• [ARTICLE]
## Begin
In the previous decade alone, an estimated 7,348 major natural disasters caused $2.97 trillion in economic loss. The previous 20-year period saw only 4,212 natural disasters cause $1.63 trillion in damage.
More than 3.3 million Americans lost homes to natural disasters in a single year, another strong indication that harsh weather events are on the rise. These events can cause major property damage through natural factors like wind and fire. Prolonged water exposure after a flood can also compromise building materials and damage a home’s infrastructure.
Today, weatherproofing your home is critically important to give the structure the best chance to survive in extreme weather.
Understanding the Threats of Extreme Weather
Extreme weather is changing, seemingly growing more frequent and more intense. In years past, you could anticipate certain weather events based on your location. For example, cities like St. Louis, located near the Mississippi River, were prone to experience flooding after heavy rainfall. Warm, moist air in the central United States — particularly states like Kansan and Oklahoma — often experience tornadoes during the early spring and summer months.
Weather events have grown less predictable over time. Extreme heat waves in the Northeast, setting all-time temperature records, have shown that many locations are now vulnerable to new extreme weather events;
Homes in cold climates, constant flooding danger, and those suffering through a drought can take a beating. It’s not only homes in Phoenix that are subject to triple-digit temperatures. No matter the extreme weather events that traditionally affect you, it’s important to prepare your home for new temperatures and weather phenomena. This helps fortify your home against anticipated and unanticipated weather threats.
Here are some of the common extreme weather events that affect homes each year:
- Extreme heat: Heatwaves can strain a home’s exterior and interior, particularly for homes not built to withstand high temperatures. Thermal expansion due to high temperatures can crack foundations, warp roofs, and damaged windows and doors. It can also heavily strain air conditioning units and other cooling systems.
- Extreme cold and winter storms: Cold temperatures can freeze pipes, which often burst and cause additional damage. Snow accumulation, particularly on roofs, can cause structural collapse. Freezing conditions also require heavy heating system usage, which can strain temperature control units and other electrical systems in the home.
- Flooding: Floodwater will quickly damage a home, ruining items like furniture, bedding, and vehicles. Water also damages a home’s internal systems, from plumbing to electricity. Over time, water exposure will lead to mold growth across walls, floors, and the foundation.
- Tornadoes: Tornadoes can cause blunt-force damage to a home. High winds often remove roofs, windows, vehicles, and other external elements of a home. They can also generate projectiles that could further damage your home or anyone inside.
- Hurricanes: Wind and water damage from hurricanes can make them particularly devastating. Hurricane damage often includes torn roofs, shattered windows, and mold growth.
## End
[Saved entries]
## Begin
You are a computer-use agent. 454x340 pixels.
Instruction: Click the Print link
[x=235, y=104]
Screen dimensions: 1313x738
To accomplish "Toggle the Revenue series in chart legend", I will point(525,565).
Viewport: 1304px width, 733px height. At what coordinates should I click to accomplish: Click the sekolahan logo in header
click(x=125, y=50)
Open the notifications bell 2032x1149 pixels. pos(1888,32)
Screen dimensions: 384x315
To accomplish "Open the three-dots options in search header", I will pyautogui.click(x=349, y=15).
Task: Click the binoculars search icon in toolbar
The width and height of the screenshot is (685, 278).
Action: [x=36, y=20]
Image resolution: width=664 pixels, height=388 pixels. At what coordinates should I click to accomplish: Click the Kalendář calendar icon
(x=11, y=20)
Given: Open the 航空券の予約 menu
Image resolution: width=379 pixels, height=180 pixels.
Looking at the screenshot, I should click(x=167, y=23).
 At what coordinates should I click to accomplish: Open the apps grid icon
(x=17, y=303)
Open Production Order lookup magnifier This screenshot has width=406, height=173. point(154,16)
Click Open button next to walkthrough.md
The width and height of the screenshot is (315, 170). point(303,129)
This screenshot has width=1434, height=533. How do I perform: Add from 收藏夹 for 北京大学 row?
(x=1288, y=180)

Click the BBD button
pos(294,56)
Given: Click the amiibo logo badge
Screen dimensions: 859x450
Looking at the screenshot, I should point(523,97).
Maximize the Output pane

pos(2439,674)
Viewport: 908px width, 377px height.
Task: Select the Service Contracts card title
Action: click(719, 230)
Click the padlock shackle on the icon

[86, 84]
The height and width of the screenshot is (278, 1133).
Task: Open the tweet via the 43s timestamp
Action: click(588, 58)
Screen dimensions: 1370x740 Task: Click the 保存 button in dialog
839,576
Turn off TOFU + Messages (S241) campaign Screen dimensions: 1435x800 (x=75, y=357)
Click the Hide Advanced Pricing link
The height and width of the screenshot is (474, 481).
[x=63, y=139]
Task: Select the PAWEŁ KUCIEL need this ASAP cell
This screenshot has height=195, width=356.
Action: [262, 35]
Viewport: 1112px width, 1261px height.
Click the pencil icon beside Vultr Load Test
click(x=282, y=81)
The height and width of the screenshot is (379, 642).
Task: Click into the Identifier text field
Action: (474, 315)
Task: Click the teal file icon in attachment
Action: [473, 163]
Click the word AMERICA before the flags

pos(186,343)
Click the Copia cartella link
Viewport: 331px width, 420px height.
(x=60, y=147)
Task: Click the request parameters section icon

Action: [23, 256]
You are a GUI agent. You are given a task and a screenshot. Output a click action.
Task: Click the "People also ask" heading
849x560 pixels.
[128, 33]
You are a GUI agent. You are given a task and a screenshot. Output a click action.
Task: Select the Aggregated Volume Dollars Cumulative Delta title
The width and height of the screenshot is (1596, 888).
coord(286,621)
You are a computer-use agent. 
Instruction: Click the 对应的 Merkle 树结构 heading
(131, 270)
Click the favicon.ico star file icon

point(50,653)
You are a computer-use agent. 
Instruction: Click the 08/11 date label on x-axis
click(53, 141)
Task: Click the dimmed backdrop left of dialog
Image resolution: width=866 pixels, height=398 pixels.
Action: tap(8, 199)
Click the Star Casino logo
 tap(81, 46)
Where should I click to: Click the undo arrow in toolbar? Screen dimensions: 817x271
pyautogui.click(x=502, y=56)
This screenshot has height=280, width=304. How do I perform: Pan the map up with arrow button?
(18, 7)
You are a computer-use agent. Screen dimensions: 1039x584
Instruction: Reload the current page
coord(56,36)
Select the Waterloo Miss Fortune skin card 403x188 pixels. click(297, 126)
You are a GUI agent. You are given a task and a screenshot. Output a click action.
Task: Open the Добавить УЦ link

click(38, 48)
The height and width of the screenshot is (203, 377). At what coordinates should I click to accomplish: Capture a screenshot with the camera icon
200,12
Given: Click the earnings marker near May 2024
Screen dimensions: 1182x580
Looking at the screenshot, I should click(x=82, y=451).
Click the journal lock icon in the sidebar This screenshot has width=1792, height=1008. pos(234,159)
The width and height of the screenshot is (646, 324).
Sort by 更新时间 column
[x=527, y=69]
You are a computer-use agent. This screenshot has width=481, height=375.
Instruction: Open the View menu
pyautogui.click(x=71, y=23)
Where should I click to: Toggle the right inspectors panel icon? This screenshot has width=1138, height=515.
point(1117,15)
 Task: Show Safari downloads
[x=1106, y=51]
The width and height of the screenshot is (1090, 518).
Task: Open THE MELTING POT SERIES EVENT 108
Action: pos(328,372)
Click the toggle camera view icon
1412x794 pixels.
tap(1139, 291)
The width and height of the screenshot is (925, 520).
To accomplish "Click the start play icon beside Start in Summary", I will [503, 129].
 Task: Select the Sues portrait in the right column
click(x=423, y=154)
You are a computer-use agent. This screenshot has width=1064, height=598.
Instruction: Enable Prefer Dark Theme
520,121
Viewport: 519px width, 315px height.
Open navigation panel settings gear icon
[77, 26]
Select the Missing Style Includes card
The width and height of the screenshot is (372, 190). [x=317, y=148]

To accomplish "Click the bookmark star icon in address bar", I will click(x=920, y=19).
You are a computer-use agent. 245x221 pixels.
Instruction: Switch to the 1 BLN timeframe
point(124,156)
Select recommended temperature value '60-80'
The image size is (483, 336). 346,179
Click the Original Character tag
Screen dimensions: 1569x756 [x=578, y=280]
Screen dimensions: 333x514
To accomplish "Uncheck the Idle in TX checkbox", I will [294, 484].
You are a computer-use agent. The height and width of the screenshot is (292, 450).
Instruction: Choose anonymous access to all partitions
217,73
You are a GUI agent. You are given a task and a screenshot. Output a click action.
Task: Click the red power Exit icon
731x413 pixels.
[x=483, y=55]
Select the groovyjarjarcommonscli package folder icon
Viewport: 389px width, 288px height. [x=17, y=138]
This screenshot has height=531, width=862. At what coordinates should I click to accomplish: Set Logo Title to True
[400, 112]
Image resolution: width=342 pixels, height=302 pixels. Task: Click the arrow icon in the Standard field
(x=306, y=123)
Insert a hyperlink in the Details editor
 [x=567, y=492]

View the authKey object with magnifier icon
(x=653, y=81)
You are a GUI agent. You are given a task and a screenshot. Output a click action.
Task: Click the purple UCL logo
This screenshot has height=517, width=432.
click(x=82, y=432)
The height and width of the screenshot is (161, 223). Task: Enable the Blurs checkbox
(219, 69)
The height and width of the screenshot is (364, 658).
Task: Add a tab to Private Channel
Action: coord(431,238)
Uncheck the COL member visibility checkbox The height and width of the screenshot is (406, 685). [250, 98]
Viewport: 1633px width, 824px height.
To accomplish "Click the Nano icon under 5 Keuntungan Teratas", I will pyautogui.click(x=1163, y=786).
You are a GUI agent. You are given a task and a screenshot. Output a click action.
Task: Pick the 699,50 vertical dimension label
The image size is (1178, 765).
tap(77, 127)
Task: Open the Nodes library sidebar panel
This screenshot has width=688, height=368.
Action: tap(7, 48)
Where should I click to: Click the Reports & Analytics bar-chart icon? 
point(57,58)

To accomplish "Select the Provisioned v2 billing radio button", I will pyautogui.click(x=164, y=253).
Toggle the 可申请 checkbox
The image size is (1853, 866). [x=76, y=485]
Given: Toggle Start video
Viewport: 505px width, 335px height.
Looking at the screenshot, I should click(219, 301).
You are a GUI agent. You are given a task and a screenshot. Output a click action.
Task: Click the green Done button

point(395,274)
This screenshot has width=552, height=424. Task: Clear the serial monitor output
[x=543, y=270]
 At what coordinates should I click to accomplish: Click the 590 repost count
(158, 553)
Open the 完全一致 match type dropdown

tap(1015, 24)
## End
• [OBJECTIVES]
1/ According to the article, how many Americans lost homes to natural disasters in a single year?
2/ Please gather every line of the records that contains the word "field". Case counts.

• [SOLUTIONS PER TASK]
1/ More than 3.3 million

2/
Task: Click into the Identifier text field
Image resolution: width=342 pixels, height=302 pixels. Task: Click the arrow icon in the Standard field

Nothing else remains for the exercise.